I was as disappointed as everyone to find that Daniel Barenboim’s new piano design, presented to a London public (although not the world) for the first time yesterday, was not some hopeless ramshackle wreck, a tangle perhaps of chicken wire and odd-shaped planks nailed together in a shed somewhere.
No, the actual design and construction was left to the likes of piano maker Chris Maene and manufacturers Steinway & Sons. So rather than standing there aghast, humouring some modern-day, deluded Gambara as he proudly unveiled his wonky handiwork, the crowd of journalists invited to the presentation could listen as Barenboim explained the thinking behind the new design
Part of the idea is that each register of the instrument – each string, even – should have its own sound that the player then has to work to blend together. As he said, “It gives you the opportunity to create a blend yourself as a player – and I like that.”
Already you may be able to detect the overlap with modern currents in food preparation and more besides: the move away from ready-mixed flavours, from homogeneity of blend, the emphasis on personal taste, perhaps even a positive revaluation of older modes of craftsmanship and the use of traditional tools (the impetus for Barenboim’s venture was the experience of playing Liszt’s piano in Siena).

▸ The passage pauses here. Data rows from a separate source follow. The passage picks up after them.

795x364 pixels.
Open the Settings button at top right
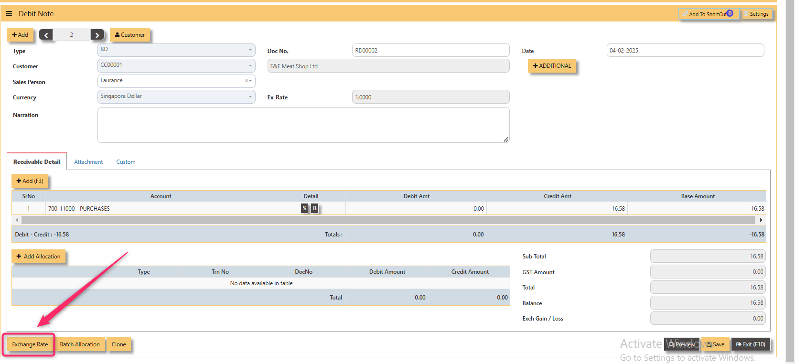[756, 14]
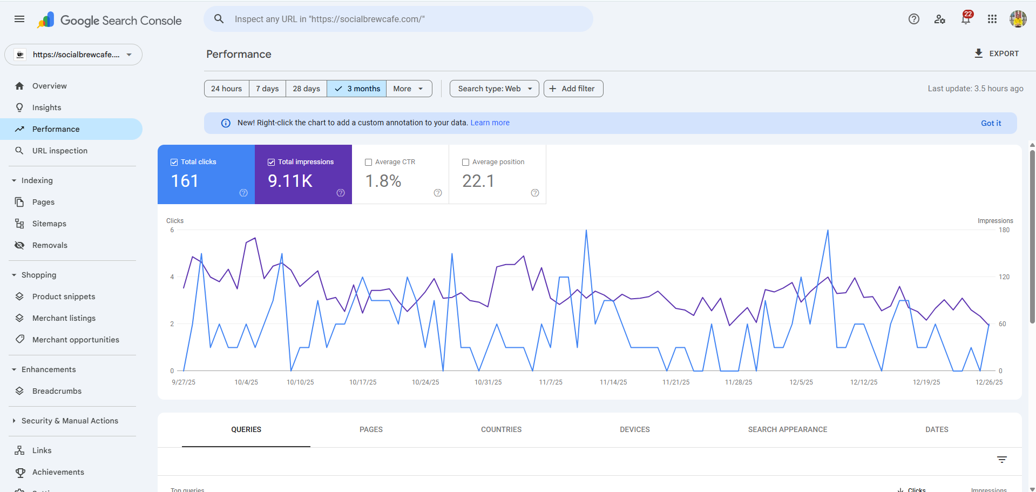Click the Add filter button
The image size is (1036, 492).
[573, 89]
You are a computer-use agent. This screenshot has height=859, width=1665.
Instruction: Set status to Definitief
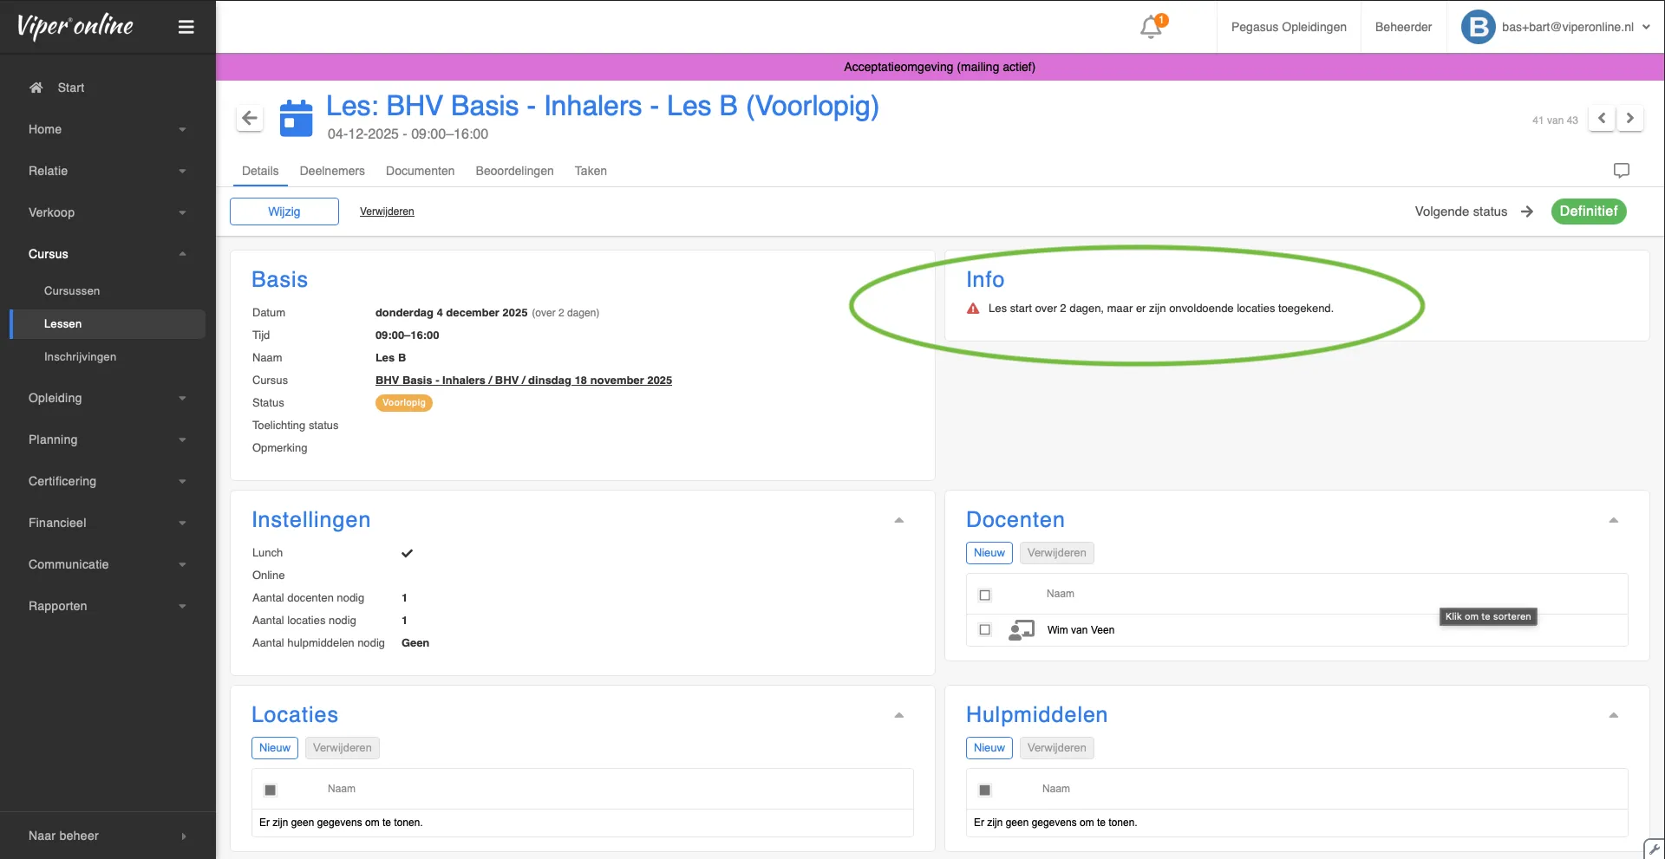pyautogui.click(x=1588, y=211)
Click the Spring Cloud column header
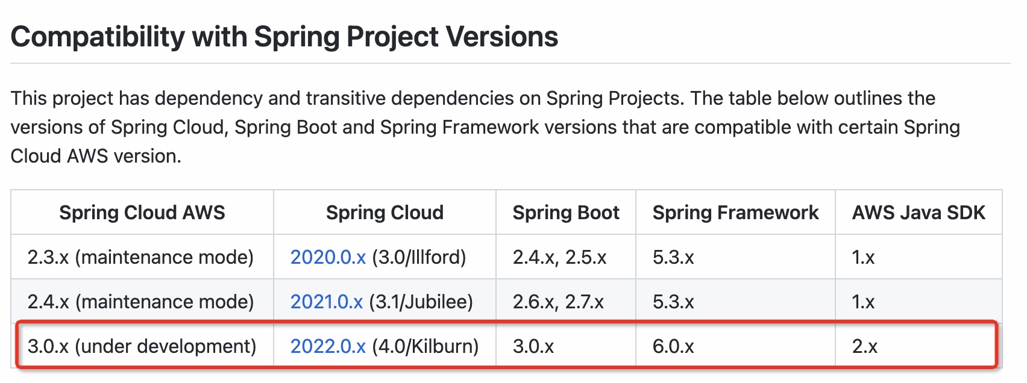The image size is (1027, 383). click(385, 213)
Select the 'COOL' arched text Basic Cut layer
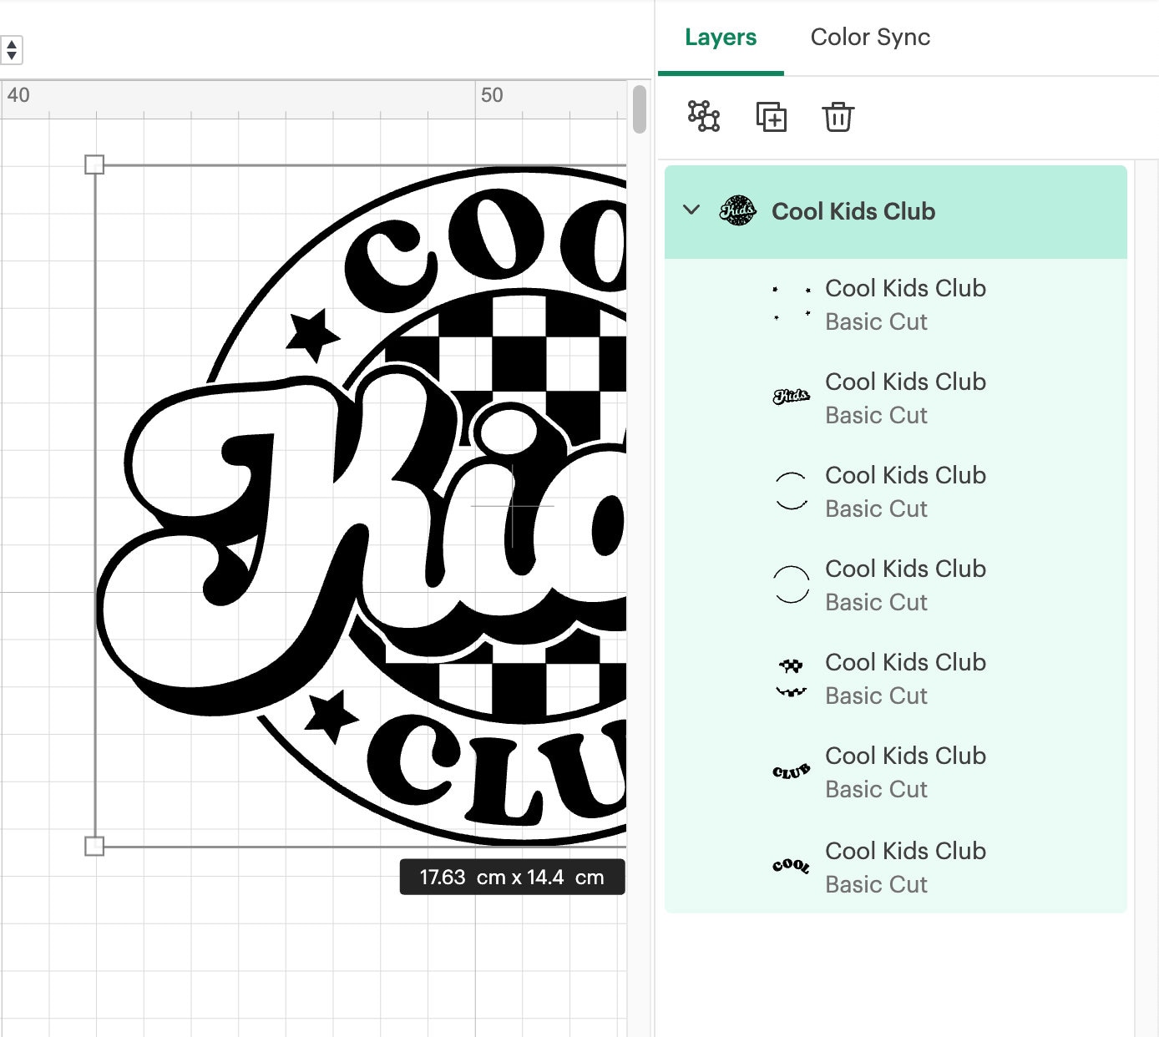Viewport: 1159px width, 1037px height. pyautogui.click(x=905, y=868)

A couple of years ago, the Twitter hashtag #hipsterclassical made a brief appearance. But in general, and using the term in an non-derogatory way (full disclosure: I am myself unbearded), hipsterism has made scant inroads into the mainstream of classical music. But such is its openness to artisan values, once you get past the gloss and sheen, that I wonder if Barenboim has just become one of its more unlikely outriders.